Trecho da página =
++++++++++

O título acima é de um artigo assinado pelo arquiteto Moacyr Gomes da Costa, responsável por algumas das obras que povoam a paisagem natalense há várias décadas - entre elas, o estádio Machadão e o Centro Administrativo, fadados ao desaparecimento com o mirabolante projeto da Arena das Dunas.
Confiram o texto, publicado no blog Vi o Mundo, do jornalista Luiz Carlos Azenha.***
Quando a CBF expediu convites a algumas cidades brasileiras para apresentarem suas candidaturas como sedes e sub-sedes da Copa de 2014, houve justificável alvoroço de todas elas em apresentarem suas propostas a qualquer preço, diante da possibilidade de participarem de um dos maiores espetáculos do planeta, que é também um dos melhores "negócios" da atualidade.
Natal, por exemplo, mandou para a CBF, em maio de 2007, um estudo preliminar de adequação do seu estádio olímpico "Machadão", atendendo integralmente aos padrões requeridos pela FIFA, com a preocupação de executá-lo ao menor preço possível, tendo em conta as limitações financeiras do Estado e do Município.
Em setembro de 2008, já com o aval dos Governos do Estado e do Município de Natal, o referido estudo foi novamente apresentado em seminário patrocinado pela CBF, no Rio de Janeiro, oportunidade em que foram debatidos os detalhes dos documentos enviados no ano anterior e, ao mesmo tempo, oferecendo oficialmente o estádio "Machadão" como a "Arena" que representaria Natal na Copa de 2014, após passar pelas adequações necessárias, conforme os padrões recomendados pela FIFA.
Logo após o citado seminário, o Comitê criado pelo Governo do Estado e presidido pelo seu Secretário de Turismo, resolveu em segredo e, portanto, sem apresentar explicações convincentes, descartar o projeto do "Machadão" anteriormente apresentado. Decidiu ainda, o mesmo comitê, sem o exigido conhecimento público, contratar duas empresas de consultoria e de projetos arquitetônicos, sem licitação e pelo preço extorsivo de R$ 3,6 milhões, para assessorá-lo e desenvolver o tema em questão. O valor do contrato referido representa verdadeiro escárnio a uma comunidade onde seus habitantes morrem sistematicamente nos corredores dos hospitais públicos.

++++++++++

(Registros de uma fonte de dados)
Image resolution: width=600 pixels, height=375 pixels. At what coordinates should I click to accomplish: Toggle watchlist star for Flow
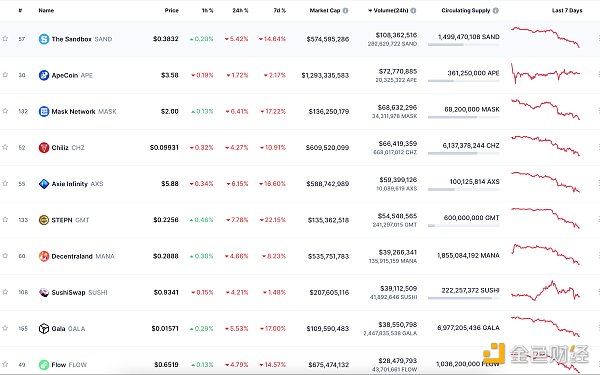(x=5, y=364)
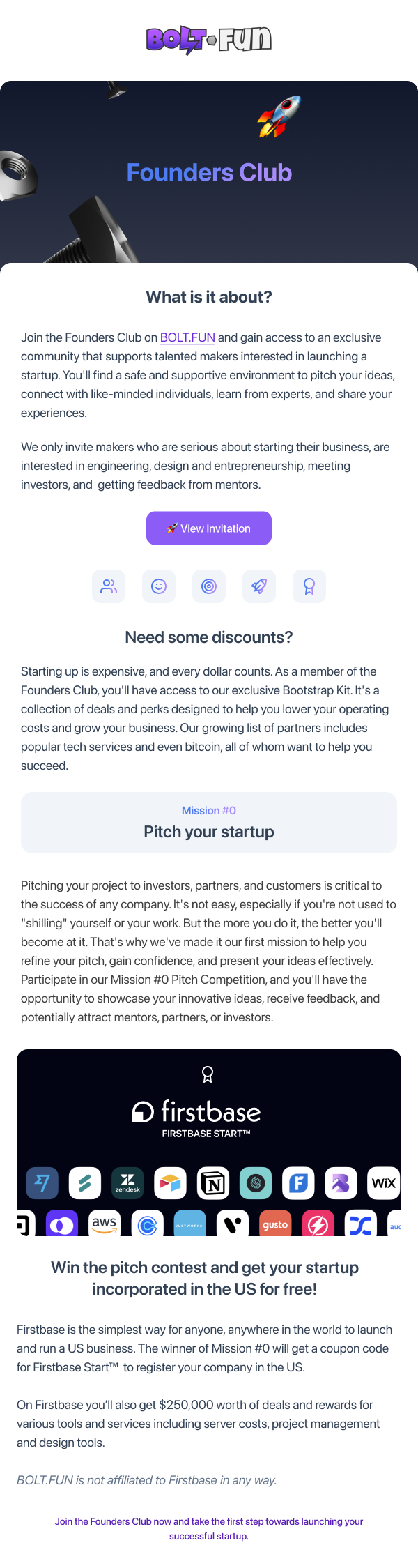Click the Notion app icon
Viewport: 418px width, 1568px height.
pos(213,1183)
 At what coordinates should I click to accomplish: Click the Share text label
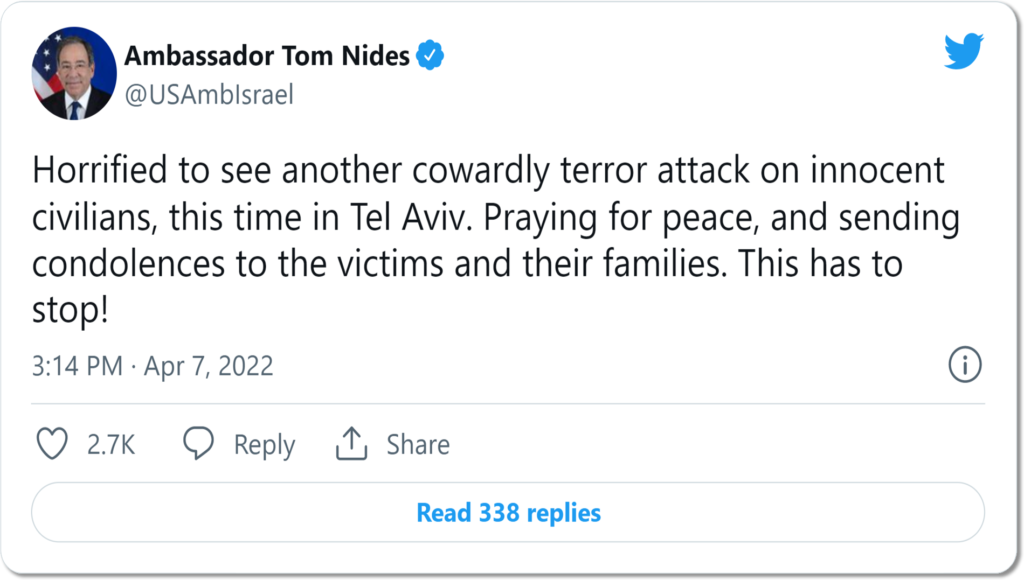(418, 445)
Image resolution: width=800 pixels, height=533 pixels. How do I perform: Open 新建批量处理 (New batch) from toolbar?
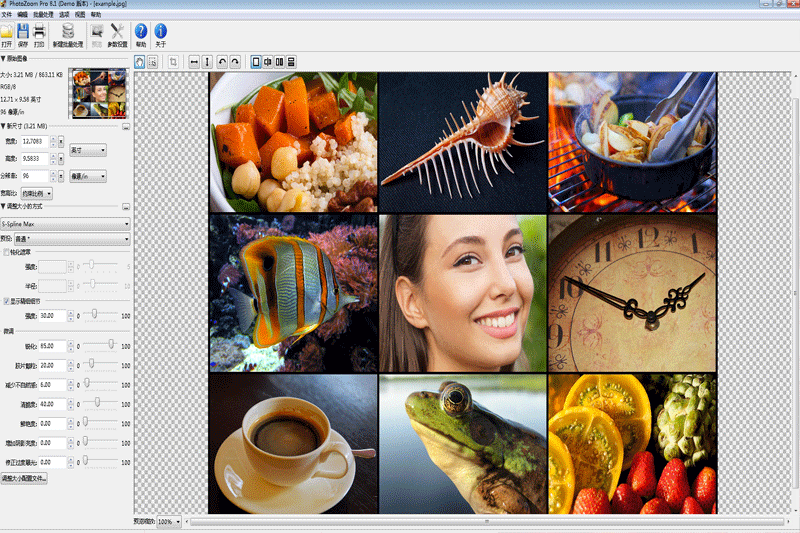67,34
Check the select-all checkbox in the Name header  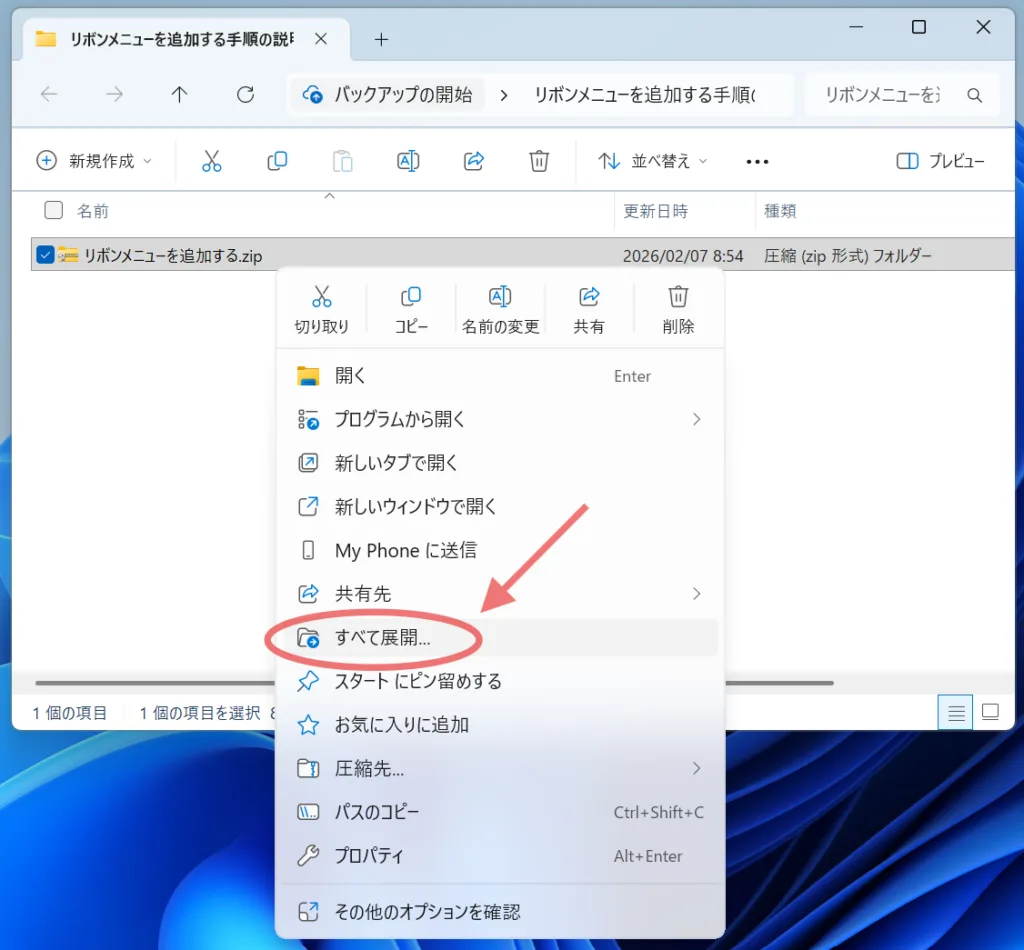(x=53, y=210)
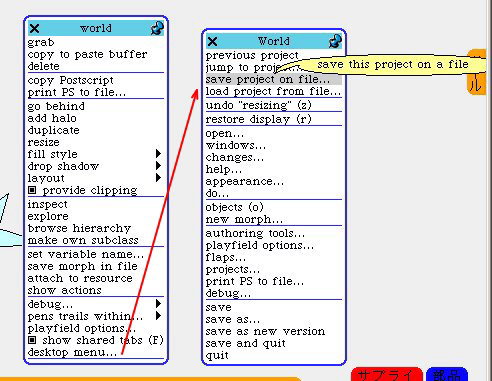
Task: Open the red サプライ flap tab
Action: click(x=387, y=374)
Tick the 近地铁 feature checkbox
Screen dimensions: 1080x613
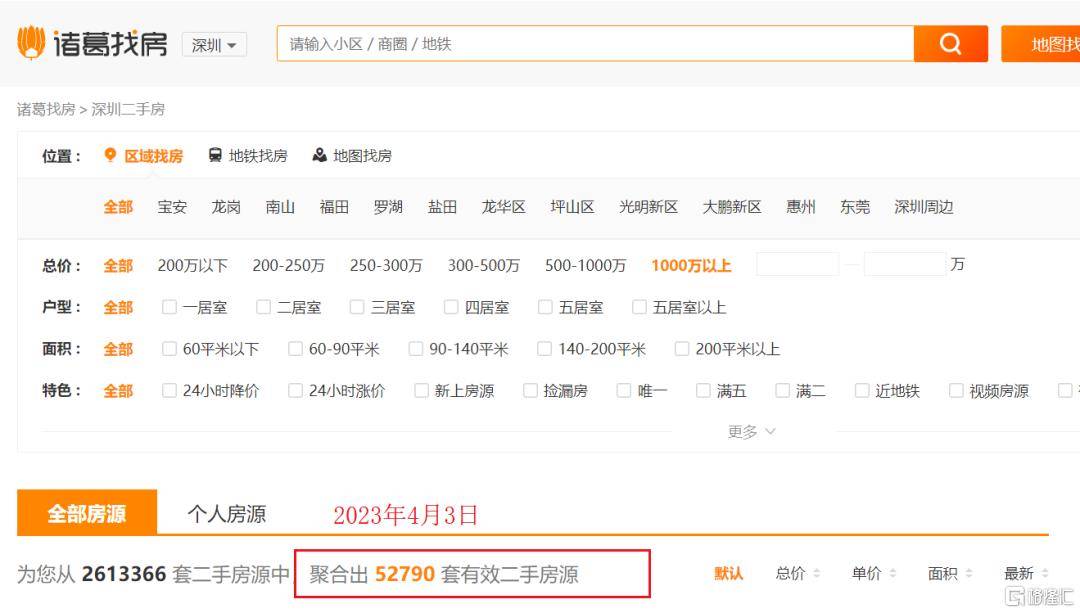pos(862,391)
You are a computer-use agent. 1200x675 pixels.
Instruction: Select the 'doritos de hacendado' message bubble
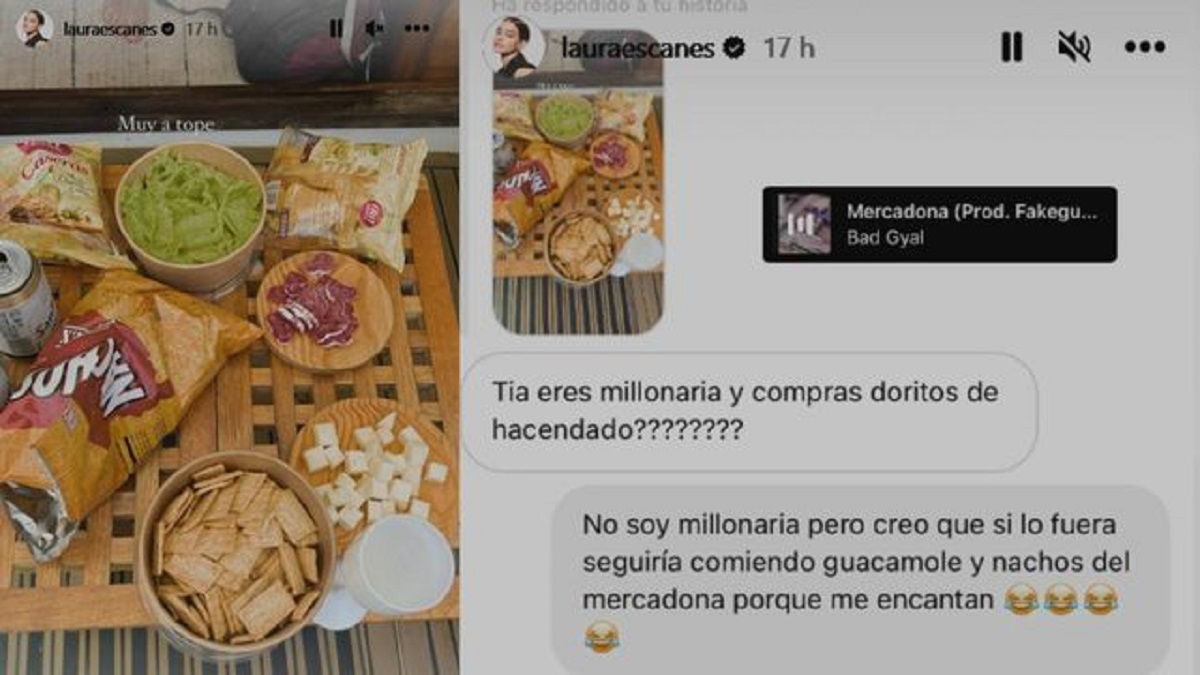click(750, 412)

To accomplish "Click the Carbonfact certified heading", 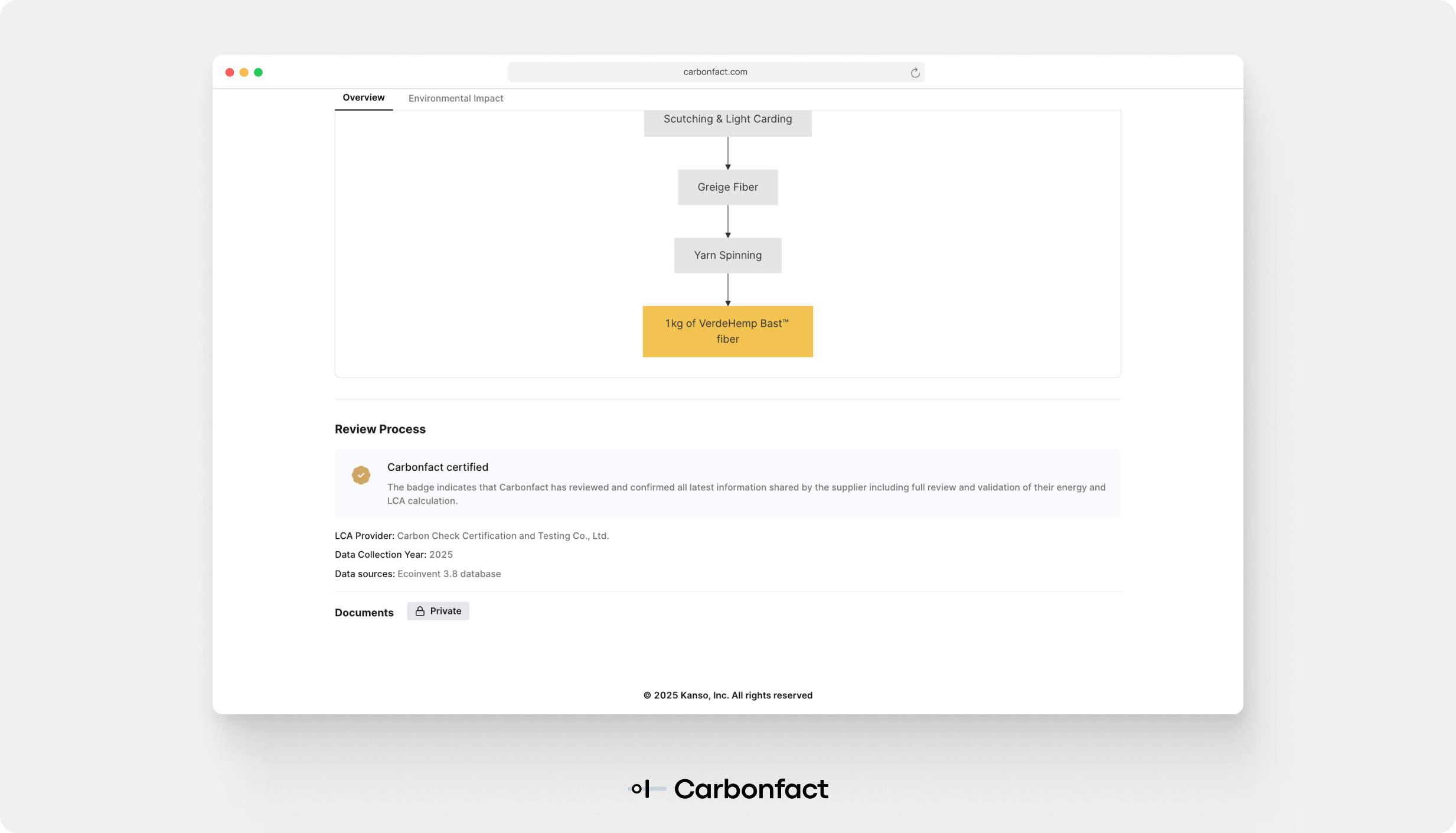I will coord(438,467).

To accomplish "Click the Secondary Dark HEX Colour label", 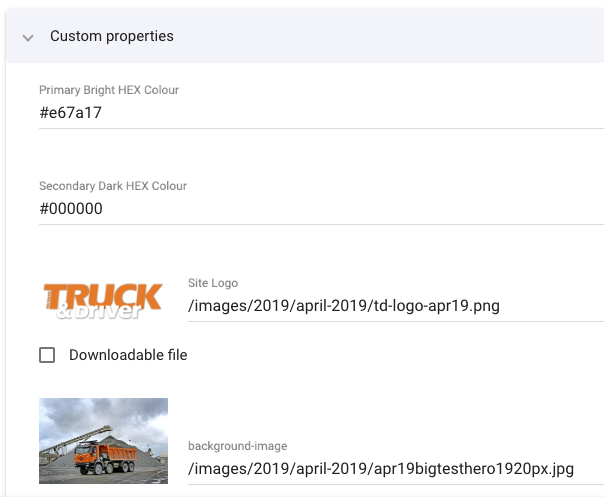I will (x=113, y=186).
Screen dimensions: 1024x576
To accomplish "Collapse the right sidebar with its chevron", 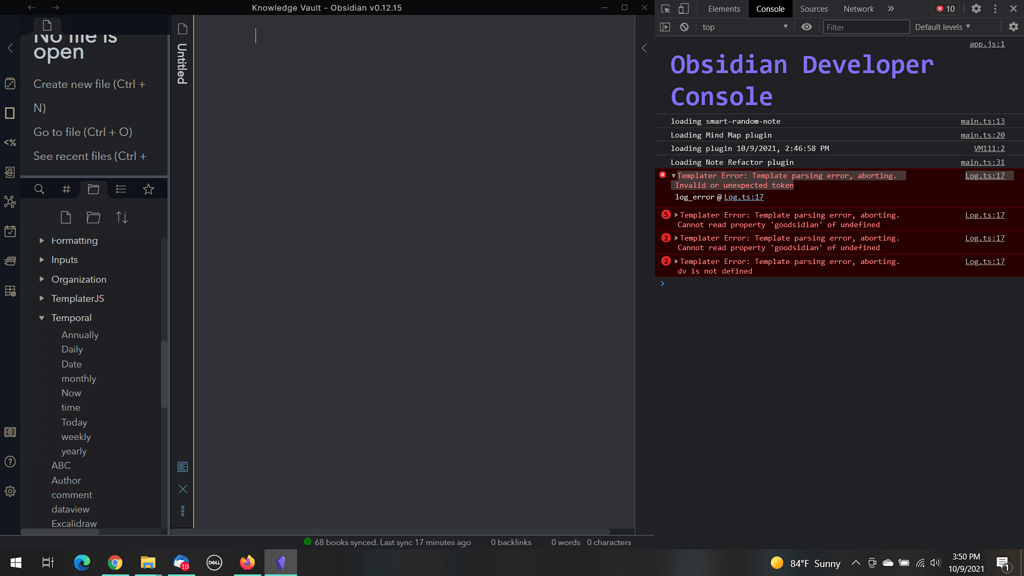I will [644, 47].
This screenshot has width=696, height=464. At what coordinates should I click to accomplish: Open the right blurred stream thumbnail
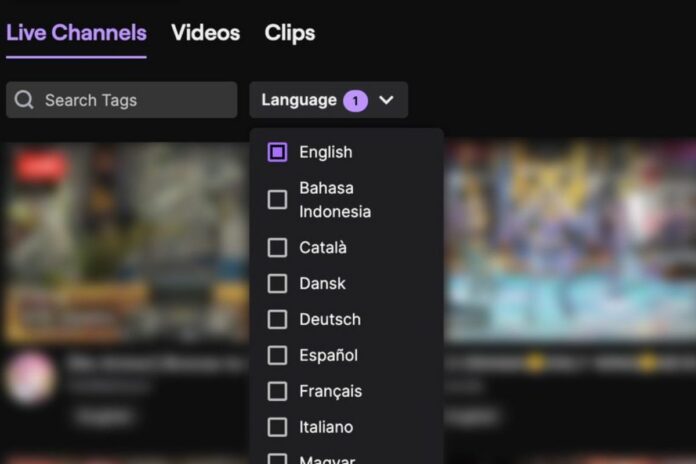pos(570,245)
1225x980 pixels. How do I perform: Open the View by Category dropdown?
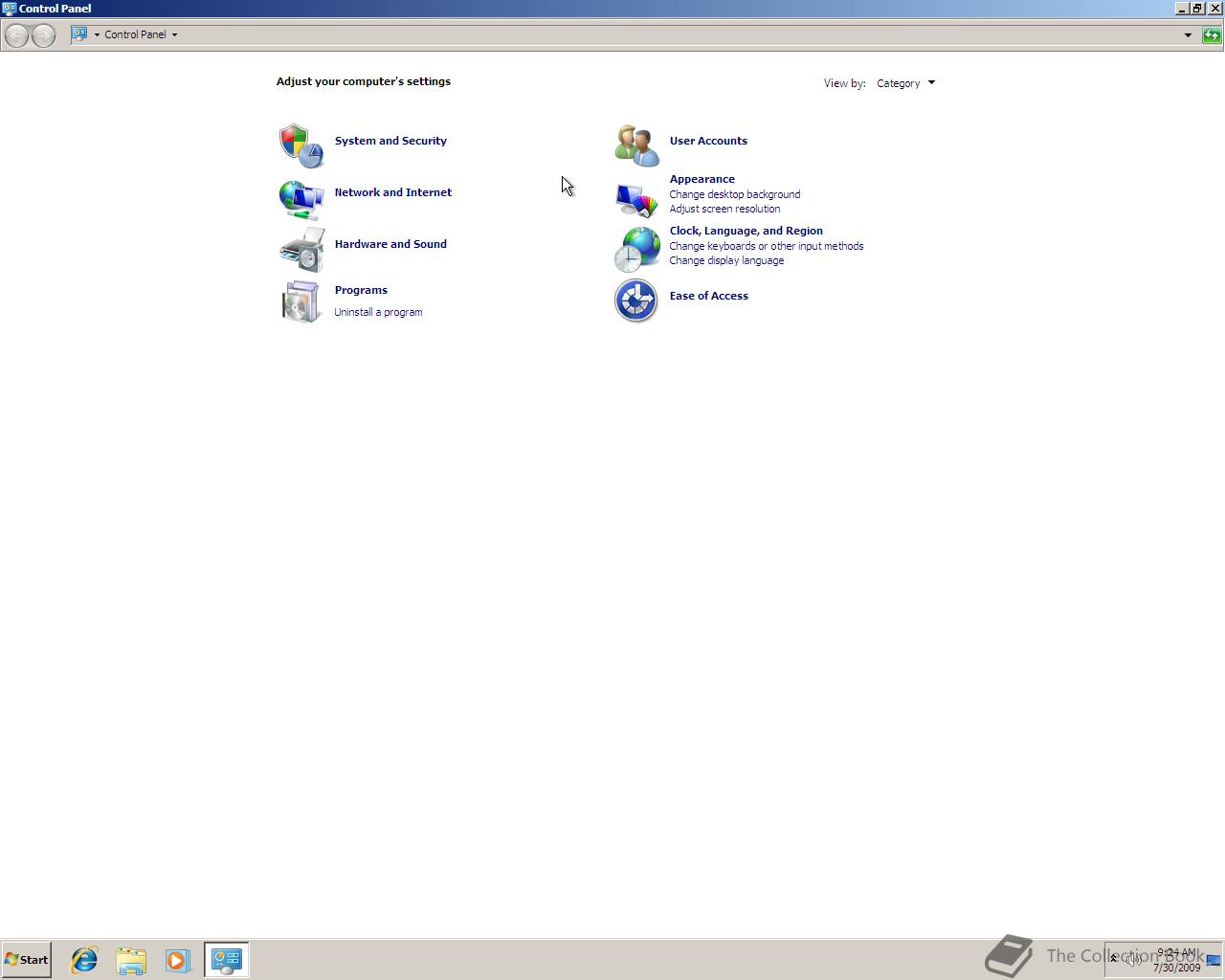click(x=904, y=83)
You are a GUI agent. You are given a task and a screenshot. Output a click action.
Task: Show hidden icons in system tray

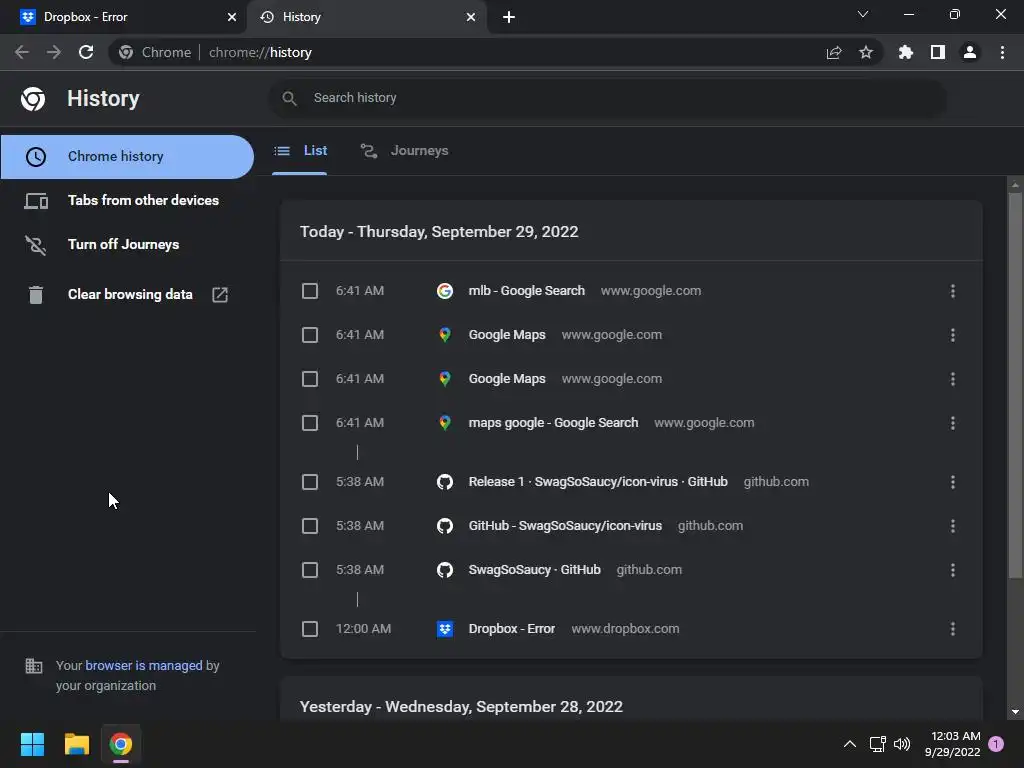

++++++++++

Instruções = Transcreva por inteiro o trecho sobre o estádio Machadão e a Copa de 2014, sem nenhuma alteração.

Resolução =
O título acima é de um artigo assinado pelo arquiteto Moacyr Gomes da Costa, responsável por algumas das obras que povoam a paisagem natalense há várias décadas - entre elas, o estádio Machadão e o Centro Administrativo, fadados ao desaparecimento com o mirabolante projeto da Arena das Dunas.
Confiram o texto, publicado no blog Vi o Mundo, do jornalista Luiz Carlos Azenha.***
Quando a CBF expediu convites a algumas cidades brasileiras para apresentarem suas candidaturas como sedes e sub-sedes da Copa de 2014, houve justificável alvoroço de todas elas em apresentarem suas propostas a qualquer preço, diante da possibilidade de participarem de um dos maiores espetáculos do planeta, que é também um dos melhores "negócios" da atualidade.
Natal, por exemplo, mandou para a CBF, em maio de 2007, um estudo preliminar de adequação do seu estádio olímpico "Machadão", atendendo integralmente aos padrões requeridos pela FIFA, com a preocupação de executá-lo ao menor preço possível, tendo em conta as limitações financeiras do Estado e do Município.
Em setembro de 2008, já com o aval dos Governos do Estado e do Município de Natal, o referido estudo foi novamente apresentado em seminário patrocinado pela CBF, no Rio de Janeiro, oportunidade em que foram debatidos os detalhes dos documentos enviados no ano anterior e, ao mesmo tempo, oferecendo oficialmente o estádio "Machadão" como a "Arena" que representaria Natal na Copa de 2014, após passar pelas adequações necessárias, conforme os padrões recomendados pela FIFA.
Logo após o citado seminário, o Comitê criado pelo Governo do Estado e presidido pelo seu Secretário de Turismo, resolveu em segredo e, portanto, sem apresentar explicações convincentes, descartar o projeto do "Machadão" anteriormente apresentado. Decidiu ainda, o mesmo comitê, sem o exigido conhecimento público, contratar duas empresas de consultoria e de projetos arquitetônicos, sem licitação e pelo preço extorsivo de R$ 3,6 milhões, para assessorá-lo e desenvolver o tema em questão. O valor do contrato referido representa verdadeiro escárnio a uma comunidade onde seus habitantes morrem sistematicamente nos corredores dos hospitais públicos.